■ Exercise description ■
Rewrite the part of the listing from the line containing "Select the circled B wave marker" through the line containing "tap(11, 317)" as a numbered list, omitting any blank lines.

■ Rows ■
********************

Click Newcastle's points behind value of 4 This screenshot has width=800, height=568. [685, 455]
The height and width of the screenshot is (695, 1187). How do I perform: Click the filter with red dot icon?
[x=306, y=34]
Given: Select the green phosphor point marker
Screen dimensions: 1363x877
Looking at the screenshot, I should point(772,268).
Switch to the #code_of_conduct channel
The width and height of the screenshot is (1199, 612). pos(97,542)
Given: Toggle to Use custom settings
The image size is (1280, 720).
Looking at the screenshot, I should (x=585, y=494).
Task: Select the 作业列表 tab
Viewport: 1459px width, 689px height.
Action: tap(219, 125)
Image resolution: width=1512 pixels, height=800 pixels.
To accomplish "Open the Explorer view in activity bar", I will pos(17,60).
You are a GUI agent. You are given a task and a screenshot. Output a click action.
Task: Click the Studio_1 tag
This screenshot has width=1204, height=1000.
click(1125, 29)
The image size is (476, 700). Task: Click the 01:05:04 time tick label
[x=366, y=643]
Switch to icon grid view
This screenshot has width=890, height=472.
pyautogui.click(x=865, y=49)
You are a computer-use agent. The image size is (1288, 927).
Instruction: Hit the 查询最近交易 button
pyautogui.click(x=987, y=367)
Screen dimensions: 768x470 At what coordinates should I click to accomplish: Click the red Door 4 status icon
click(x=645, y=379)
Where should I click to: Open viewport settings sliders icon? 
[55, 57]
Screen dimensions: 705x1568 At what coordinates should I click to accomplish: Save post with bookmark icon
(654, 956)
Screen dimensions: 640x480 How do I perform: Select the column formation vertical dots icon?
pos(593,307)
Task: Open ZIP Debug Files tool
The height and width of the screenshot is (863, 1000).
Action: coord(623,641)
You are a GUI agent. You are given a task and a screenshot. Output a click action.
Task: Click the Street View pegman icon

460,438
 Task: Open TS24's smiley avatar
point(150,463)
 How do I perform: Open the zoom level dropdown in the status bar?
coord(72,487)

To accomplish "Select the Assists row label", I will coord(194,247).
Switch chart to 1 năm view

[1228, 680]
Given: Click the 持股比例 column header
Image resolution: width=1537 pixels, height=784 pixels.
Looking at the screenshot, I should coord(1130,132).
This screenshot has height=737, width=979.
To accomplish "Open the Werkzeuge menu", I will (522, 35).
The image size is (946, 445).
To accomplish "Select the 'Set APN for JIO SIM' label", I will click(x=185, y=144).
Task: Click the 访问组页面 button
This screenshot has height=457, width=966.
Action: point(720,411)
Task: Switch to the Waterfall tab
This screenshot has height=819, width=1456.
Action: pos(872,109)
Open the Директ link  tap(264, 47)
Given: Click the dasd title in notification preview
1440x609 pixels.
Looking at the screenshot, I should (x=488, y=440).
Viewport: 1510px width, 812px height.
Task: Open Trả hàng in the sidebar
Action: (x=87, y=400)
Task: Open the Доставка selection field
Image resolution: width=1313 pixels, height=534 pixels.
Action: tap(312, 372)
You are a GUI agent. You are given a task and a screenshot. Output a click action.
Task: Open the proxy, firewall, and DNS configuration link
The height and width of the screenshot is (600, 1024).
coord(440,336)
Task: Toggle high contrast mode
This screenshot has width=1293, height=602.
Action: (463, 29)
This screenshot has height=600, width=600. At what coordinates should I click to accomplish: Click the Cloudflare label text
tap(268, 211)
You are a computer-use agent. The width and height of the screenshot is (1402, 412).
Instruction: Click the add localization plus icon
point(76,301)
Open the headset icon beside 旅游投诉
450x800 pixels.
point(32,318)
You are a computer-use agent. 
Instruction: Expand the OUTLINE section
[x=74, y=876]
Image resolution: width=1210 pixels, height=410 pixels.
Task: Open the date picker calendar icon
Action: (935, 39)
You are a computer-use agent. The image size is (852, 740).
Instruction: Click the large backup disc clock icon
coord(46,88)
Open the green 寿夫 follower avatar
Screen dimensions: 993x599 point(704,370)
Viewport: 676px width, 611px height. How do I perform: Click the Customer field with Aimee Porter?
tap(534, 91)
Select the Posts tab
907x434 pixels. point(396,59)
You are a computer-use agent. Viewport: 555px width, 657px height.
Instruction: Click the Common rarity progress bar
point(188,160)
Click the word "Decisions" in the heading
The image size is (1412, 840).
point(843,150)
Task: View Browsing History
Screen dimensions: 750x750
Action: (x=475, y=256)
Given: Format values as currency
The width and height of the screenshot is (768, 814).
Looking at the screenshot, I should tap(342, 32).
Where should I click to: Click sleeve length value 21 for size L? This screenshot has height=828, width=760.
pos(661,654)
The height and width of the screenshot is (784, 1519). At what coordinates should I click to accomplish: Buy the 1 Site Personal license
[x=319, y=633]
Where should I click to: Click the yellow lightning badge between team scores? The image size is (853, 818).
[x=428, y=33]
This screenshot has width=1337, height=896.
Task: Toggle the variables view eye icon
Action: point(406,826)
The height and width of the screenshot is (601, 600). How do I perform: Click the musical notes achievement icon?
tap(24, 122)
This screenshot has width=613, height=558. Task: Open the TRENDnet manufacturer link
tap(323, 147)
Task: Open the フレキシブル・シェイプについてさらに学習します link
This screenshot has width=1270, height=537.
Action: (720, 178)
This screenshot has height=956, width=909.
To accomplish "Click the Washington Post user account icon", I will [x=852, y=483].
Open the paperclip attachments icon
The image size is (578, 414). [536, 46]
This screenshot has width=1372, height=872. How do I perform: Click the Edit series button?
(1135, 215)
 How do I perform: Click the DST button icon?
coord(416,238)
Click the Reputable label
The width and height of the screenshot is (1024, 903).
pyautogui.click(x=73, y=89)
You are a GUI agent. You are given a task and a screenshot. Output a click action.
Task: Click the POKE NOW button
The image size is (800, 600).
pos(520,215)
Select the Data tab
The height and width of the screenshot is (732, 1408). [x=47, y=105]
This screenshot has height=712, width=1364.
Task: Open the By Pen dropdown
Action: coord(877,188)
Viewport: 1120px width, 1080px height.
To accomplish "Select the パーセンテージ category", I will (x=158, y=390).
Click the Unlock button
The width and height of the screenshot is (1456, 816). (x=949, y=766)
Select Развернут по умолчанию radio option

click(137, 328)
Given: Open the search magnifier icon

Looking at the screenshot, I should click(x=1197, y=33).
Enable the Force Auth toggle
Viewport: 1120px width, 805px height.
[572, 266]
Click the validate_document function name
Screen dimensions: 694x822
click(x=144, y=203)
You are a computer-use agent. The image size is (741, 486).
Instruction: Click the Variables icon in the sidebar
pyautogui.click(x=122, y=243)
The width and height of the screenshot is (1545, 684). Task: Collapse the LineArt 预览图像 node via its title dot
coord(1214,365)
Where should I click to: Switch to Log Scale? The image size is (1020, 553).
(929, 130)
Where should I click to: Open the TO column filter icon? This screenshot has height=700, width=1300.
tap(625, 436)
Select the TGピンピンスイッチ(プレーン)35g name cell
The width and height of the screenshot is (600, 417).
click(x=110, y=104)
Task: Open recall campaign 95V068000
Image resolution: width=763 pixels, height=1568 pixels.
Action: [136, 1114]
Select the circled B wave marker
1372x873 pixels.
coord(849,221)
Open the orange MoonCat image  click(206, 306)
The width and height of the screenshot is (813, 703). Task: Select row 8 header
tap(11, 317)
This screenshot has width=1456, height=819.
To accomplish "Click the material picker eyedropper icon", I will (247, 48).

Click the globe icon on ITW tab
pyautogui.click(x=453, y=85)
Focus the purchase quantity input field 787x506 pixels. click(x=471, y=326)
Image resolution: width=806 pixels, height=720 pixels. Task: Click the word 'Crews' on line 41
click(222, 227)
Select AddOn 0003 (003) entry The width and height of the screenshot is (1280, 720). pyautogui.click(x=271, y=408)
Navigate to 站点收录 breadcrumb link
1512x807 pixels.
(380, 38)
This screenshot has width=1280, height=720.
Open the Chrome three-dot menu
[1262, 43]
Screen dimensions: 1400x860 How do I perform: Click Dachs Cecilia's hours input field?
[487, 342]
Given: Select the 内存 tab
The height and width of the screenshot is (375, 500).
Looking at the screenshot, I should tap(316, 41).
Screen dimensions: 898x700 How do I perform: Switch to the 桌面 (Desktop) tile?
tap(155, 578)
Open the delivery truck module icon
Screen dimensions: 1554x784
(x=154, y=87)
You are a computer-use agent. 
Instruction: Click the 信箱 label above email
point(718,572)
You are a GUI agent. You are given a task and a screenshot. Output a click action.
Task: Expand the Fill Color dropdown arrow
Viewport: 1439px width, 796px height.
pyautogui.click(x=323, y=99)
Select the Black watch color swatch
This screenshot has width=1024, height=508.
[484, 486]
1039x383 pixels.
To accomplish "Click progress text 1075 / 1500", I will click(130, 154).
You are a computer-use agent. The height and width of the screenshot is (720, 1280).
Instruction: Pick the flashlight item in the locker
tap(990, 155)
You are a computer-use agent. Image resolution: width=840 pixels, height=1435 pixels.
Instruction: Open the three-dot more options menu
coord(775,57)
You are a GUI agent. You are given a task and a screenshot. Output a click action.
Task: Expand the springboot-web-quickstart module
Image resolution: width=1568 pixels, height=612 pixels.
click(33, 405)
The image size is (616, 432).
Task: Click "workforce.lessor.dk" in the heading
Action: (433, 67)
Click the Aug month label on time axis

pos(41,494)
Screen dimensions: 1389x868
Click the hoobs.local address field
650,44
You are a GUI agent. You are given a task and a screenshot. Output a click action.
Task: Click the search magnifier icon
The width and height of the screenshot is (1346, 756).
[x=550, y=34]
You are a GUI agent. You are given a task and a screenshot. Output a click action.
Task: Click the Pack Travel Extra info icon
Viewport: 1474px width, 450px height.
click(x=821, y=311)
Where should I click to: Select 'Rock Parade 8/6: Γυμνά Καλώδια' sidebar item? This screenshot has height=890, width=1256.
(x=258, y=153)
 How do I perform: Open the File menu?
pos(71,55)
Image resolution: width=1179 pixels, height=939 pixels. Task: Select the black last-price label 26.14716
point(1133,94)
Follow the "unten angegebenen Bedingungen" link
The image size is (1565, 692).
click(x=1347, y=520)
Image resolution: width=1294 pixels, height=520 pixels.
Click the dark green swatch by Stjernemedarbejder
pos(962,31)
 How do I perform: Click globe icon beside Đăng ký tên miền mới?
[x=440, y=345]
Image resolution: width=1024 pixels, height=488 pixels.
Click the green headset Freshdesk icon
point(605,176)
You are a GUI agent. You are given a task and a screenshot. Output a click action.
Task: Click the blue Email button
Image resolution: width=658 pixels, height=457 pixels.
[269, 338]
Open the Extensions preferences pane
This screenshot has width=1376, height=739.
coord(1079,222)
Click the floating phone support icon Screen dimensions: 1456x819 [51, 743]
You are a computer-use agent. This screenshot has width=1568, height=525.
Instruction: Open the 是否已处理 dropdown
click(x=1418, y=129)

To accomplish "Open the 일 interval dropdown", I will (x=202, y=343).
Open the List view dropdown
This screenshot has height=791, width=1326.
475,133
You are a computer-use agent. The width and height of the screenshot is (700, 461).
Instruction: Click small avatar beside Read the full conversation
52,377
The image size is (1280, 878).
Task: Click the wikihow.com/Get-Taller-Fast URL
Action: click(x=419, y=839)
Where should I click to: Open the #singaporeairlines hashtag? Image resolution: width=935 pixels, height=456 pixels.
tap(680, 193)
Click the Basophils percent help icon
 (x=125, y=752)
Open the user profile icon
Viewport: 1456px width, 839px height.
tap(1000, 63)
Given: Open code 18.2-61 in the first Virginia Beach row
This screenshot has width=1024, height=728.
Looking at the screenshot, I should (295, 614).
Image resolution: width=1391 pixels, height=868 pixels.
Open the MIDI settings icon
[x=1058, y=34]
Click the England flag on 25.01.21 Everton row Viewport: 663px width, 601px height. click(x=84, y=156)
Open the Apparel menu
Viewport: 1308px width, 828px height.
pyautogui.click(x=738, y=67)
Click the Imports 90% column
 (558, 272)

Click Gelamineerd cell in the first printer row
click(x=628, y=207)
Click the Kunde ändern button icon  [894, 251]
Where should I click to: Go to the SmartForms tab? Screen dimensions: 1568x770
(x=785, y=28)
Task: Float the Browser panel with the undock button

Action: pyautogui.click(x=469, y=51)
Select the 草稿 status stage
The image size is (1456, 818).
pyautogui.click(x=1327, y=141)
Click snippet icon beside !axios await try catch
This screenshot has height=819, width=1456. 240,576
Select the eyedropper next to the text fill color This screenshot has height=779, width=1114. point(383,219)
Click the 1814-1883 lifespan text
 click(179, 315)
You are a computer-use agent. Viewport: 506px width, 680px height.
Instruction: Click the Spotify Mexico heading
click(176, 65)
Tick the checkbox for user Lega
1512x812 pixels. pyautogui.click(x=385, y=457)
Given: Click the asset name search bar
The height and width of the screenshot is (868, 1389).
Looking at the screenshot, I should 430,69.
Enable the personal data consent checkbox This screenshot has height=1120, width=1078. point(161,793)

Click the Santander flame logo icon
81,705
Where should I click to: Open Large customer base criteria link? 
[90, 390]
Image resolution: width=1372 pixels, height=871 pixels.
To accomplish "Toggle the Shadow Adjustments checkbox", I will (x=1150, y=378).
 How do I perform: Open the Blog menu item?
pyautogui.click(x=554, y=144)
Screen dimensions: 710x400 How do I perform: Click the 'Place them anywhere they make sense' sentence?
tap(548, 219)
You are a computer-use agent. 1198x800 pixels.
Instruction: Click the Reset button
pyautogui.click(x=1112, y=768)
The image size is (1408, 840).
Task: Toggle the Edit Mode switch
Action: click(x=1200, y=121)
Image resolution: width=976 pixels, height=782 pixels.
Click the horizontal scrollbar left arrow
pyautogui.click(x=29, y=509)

********************

■ Task response ■
1. Select the circled B wave marker
2. 1372x873 pixels.
3. coord(849,221)
4. Open the orange MoonCat image  click(206, 306)
5. The width and height of the screenshot is (813, 703). Task: Select row 8 header
6. tap(11, 317)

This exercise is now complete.